Faço as contas e vejo que a próxima aparição do Halley será em 2062. Ando meio em dúvida se estarei aqui para vê-lo: terei 101 anos. Talvez faça parte de uma das poucas gerações que passaram por aqui sem admirar o bichão.
Pois aí está uma boa razão para viver. Vou chegar lá, como não? A partir de hoje (vai: amanhã, pra que tanta pressa?), prometo me cuidar: encarar a vida com leveza, tomar mais juízo e menos destilados, evitar as divididas, maneirar no torresmo, fazer uma hora de ginástica por dia. Conhecerei meus netos e bisnetos. Quando chegar aos 110, darei entrevista na rádio e para o Fantástico.
Só não tentem me iludir com a vinda de outros cometas mequetrefes. Não me apareçam com previsões catastróficas. Nem me falem em dietas que garantam uma vida longa. Sábado que vem, por exemplo, marcamos um churrasco, eu e meus amigos (os mesmos que se deitaram no asfalto). Quem tocar no assunto “carne faz mal” leva um croque.

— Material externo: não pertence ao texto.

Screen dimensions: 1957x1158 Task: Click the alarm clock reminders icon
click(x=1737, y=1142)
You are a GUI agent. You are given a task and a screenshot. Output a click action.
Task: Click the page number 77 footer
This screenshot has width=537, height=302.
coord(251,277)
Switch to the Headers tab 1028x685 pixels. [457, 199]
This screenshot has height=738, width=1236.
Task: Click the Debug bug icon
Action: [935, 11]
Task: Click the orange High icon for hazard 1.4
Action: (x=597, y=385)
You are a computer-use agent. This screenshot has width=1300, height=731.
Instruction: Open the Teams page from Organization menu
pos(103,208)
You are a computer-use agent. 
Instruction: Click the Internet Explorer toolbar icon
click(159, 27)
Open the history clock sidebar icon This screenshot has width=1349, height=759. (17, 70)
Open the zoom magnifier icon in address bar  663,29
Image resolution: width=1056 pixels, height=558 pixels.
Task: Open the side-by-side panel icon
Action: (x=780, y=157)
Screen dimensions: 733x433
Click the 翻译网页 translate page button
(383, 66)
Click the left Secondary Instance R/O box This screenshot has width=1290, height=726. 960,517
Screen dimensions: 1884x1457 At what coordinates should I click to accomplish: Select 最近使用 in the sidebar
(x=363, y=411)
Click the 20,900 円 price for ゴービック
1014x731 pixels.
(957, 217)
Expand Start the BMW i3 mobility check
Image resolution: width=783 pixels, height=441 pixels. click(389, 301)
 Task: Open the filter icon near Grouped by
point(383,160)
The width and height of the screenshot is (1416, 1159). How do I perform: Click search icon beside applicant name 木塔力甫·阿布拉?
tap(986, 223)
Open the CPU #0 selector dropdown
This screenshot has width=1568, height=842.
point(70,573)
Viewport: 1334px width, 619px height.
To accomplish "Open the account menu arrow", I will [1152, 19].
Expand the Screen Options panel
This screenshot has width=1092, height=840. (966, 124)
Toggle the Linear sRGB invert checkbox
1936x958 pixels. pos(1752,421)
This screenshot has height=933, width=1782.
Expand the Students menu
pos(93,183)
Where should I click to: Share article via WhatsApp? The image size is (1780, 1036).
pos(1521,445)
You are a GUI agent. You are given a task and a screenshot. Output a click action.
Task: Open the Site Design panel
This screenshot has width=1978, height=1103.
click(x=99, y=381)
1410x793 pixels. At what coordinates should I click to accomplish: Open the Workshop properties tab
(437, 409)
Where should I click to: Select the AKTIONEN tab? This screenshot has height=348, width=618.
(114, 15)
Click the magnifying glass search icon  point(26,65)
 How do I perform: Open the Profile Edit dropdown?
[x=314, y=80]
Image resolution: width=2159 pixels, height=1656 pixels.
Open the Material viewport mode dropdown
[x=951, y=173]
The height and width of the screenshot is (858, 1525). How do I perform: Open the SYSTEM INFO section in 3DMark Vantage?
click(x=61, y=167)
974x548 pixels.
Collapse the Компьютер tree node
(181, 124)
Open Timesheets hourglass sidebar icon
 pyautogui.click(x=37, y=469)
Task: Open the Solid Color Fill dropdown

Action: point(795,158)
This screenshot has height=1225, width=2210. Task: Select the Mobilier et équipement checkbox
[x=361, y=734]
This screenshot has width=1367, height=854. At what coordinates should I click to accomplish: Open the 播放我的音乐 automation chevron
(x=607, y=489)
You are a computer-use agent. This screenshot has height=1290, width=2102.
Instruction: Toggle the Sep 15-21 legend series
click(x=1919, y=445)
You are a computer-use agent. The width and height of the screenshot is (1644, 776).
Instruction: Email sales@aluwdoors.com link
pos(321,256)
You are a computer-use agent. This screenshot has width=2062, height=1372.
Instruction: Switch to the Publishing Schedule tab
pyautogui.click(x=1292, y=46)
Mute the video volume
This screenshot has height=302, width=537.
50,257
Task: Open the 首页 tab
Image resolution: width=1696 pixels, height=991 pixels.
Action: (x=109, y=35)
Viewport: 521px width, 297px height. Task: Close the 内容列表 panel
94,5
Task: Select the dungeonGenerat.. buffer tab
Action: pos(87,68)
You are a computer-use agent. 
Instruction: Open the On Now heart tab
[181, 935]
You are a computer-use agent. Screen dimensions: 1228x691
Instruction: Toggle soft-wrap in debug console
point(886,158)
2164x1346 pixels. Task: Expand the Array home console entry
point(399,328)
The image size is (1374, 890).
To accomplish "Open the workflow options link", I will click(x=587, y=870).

Quem sabe, nos seus caprichos, o Halley não resolva modificar sua órbita, tomar um atalho e chegar, digamos, em 2037? Como estivesse se desculpando pelo papelão da última vez? Se isso acontecer, ah, meus caros, garanto: no que ele se esparramar no céu, vou me sentar num boteco, pedir uma caipirinha, uma porção de torresmo e dizer aos companheiros de bar:
– Vocês chamam essa coisica aí de cometa? Humpf. É porque não o viram em 1986!